Efficient Graph Reconstruction via Templating
Graph captures for different batch sizes and ranks typically share a small set of unique topologies, varying only in per-node parameters (e.g., arguments, launch dimensions).
Figure 6: Graph templates encode shared topologies, while parameter sets provide per-instance specialization.
Rather than instantiating one graph per instance, Foundry builds one template per unique topology; parameter updates are issued on demand, leveraging the CUDA driver’s efficient in-place node parameter update API. Topology grouping is encoded during SAVE and exploited during LOAD for concurrent, lock-free preparation of parameter sets, significantly reducing wall-clock graph build time and resource contention.
Evaluation
Cold-Start Latency and Scalability
Foundry achieves up to 99% cold-start latency reduction compared to native vLLM with CUDA graphs, shrinking initialization from minutes to a few seconds across both dense and MoE models up to 235B parameters.
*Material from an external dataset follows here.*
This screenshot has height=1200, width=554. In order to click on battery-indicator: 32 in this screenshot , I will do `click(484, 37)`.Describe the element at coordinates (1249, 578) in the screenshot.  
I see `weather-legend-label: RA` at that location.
Figure 7: Foundry reduces engine initialization time by up to 99% relative to vLLM’s default CUDA graph capture across multiple model-parallelism configurations.
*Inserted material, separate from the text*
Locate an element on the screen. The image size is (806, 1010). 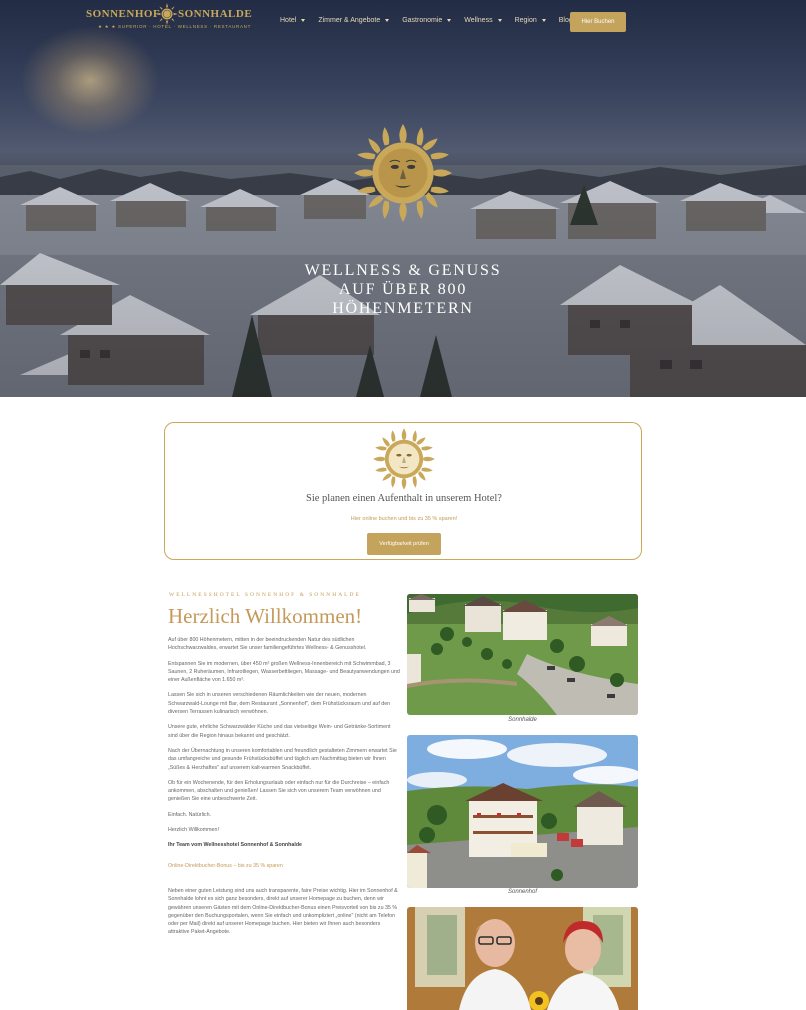
nav-item-hotel: Hotel is located at coordinates (293, 20). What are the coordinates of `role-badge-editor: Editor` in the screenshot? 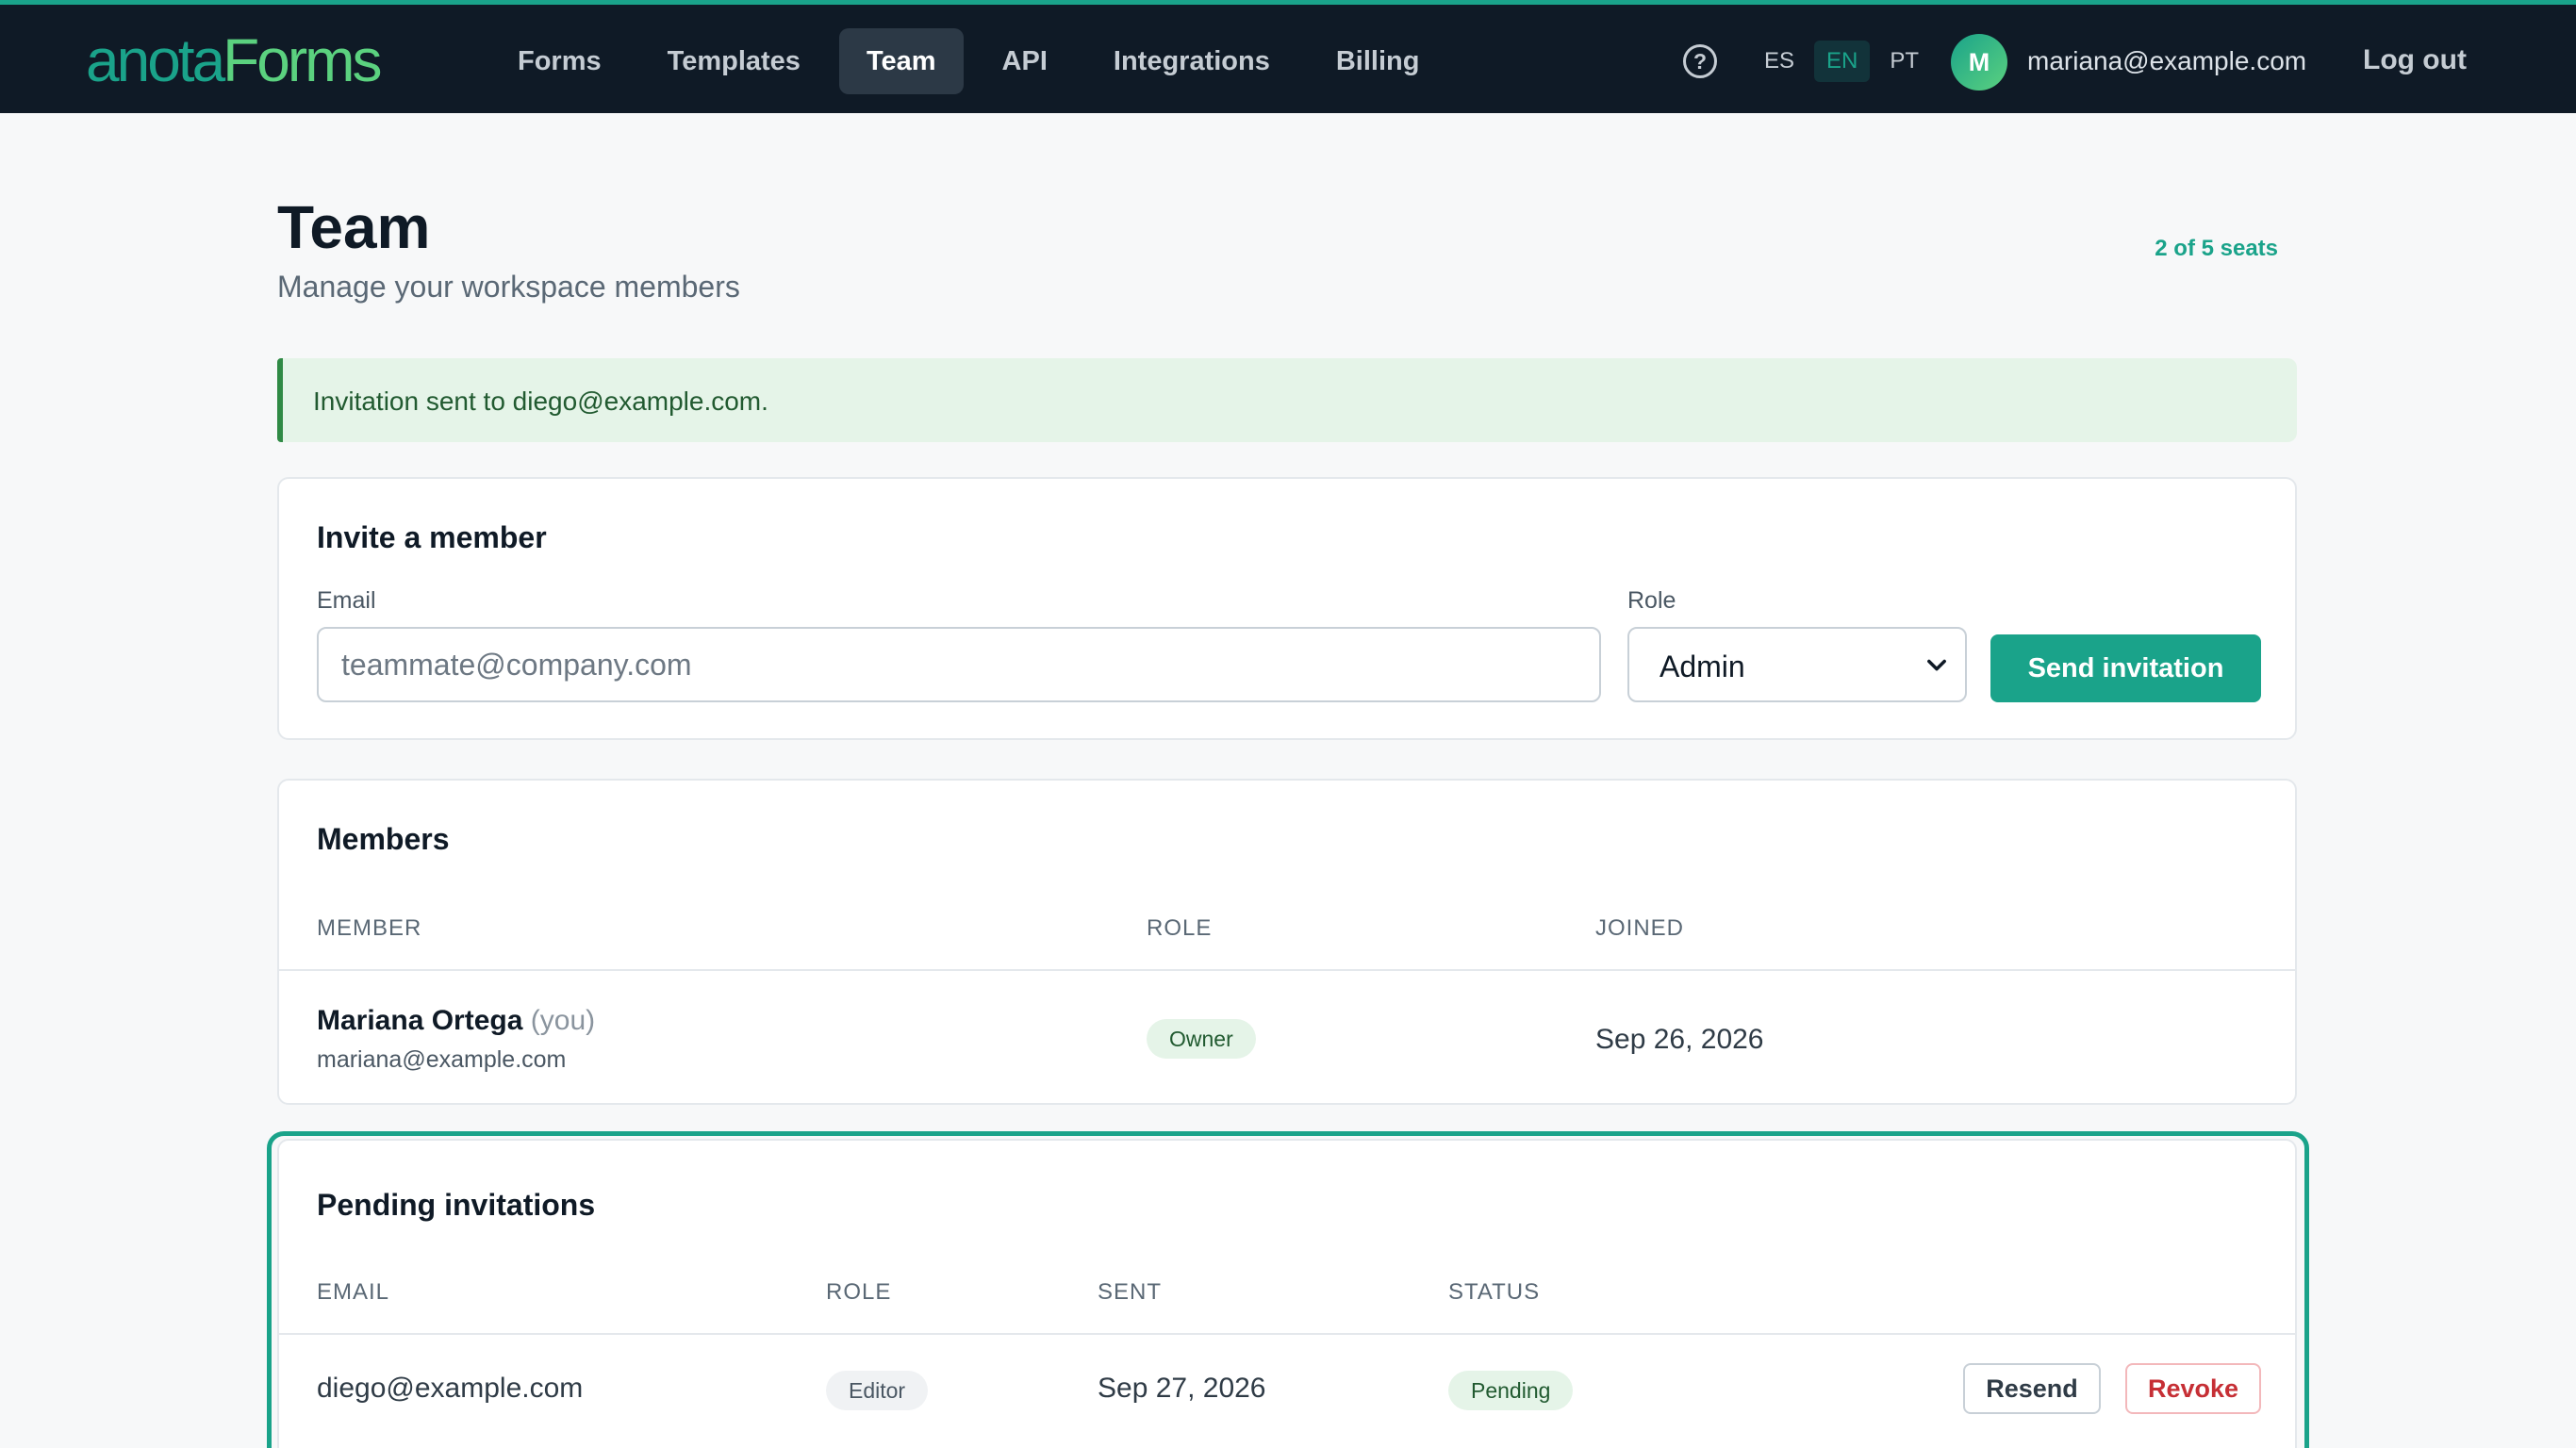 It's located at (877, 1390).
A detailed breakdown systematizes this improvement across both dense and expert-parallel deployments.
Figure 8: Phase analysis of end-to-end initialization: Foundry consistently outperforms both vLLM and CUDA-checkpoint, eliminating graph capture as a bottleneck.
Serving Throughput Preservation
Throughput analysis demonstrates no statistically significant degradation: TPOT with Foundry overlaps nearly perfectly with baseline native graph-capture performance.
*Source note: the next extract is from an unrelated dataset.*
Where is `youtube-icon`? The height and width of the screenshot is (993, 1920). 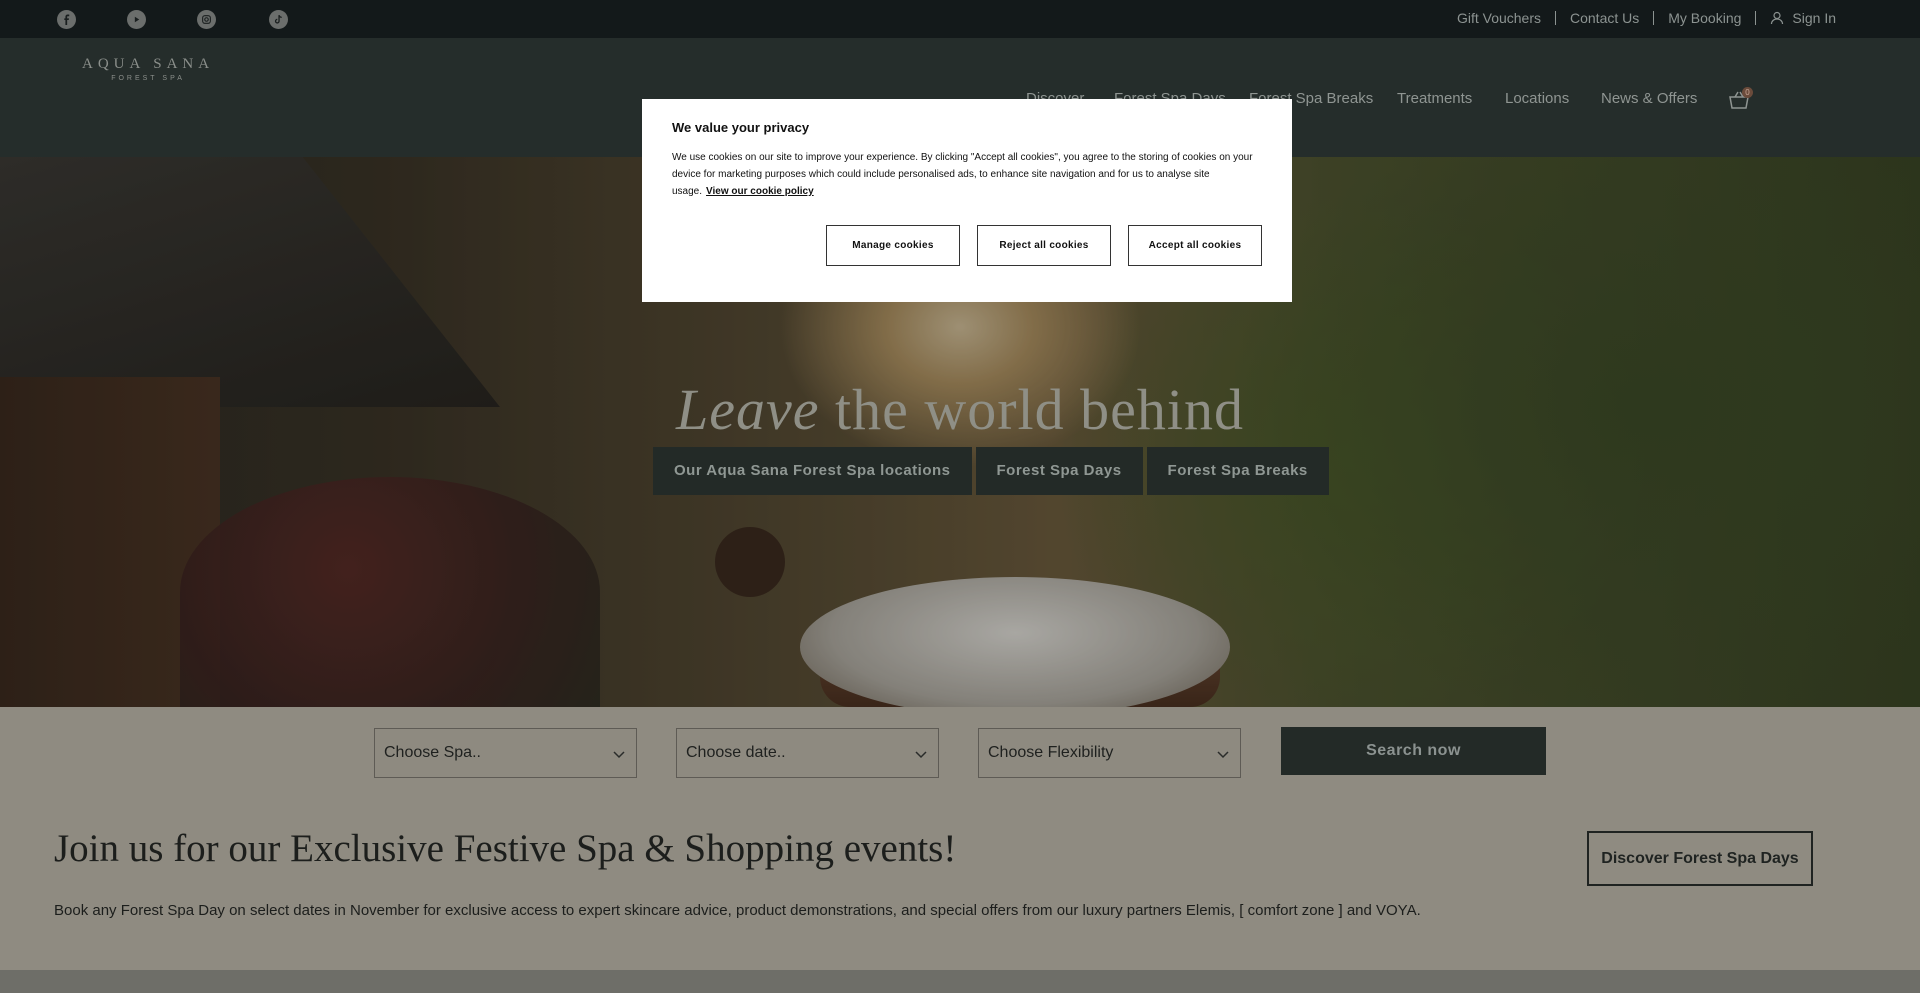 youtube-icon is located at coordinates (136, 20).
Figure 9: Mean TPOT as a function of batch size for vLLM and Foundry: identical throughput confirms semantic equivalence.
This validates the semantic fidelity of Foundry’s execution context materialization and template-based restoration.
Templating Efficiency
Templating compresses the large set of captured graphs (e.g., 512 for batch sizes 1–512) to a handful of templates (12–25 per model, comprising 2–5% of graphs), allowing over 95% of graphs to be served via rapid in-place parameter update rather than full reconstruction.
Figure 10: Per-graph construction cost: parameter update is 24–32x faster than template instantiation; both far surpass native stream capture speed.
Figure 11: Fraction of graphs (per model) that can be served by on-demand parameter update, highlighting the dramatic compression to a small set of templates.
Theoretical and Practical Implications
The separation of topology and execution context enables kernel/dashboard/library-agnostic graph restoration, removing the need for kernel-specific patching and enhancing portability to evolving model architectures and hardware platforms. By generalizing to SPMD-style parallel inference, Foundry reduces both the hardware cost and storage requirements of graph materialization, facilitating flexible, fine-grained autoscaling and dynamic parallelism policy optimization.
Practically, Foundry enables large-scale LLM deployments to minimize the "time to first token" during autoscale-up or parallelism reconfiguration events, directly improving resource elasticity and user experience.
Theoretically, this approach suggests a path toward general-purpose, hardware-agnostic snapshotting of heterogeneous accelerator execution graphs—a direction with potential applicability to other domains beyond LLM inference.
Conclusion
Foundry provides a robust, kernel-agnostic solution to the cold-start bottleneck in scalable LLM serving by coupling template-based CUDA graph context materialization with deterministic execution context restoration. Empirical results demonstrate orders-of-magnitude latency reduction while maintaining peak throughput and minimal storage overhead. Foundry establishes a general, portable, and efficient framework for rapid LLM service startup and dynamic reconfiguration (2604.06664).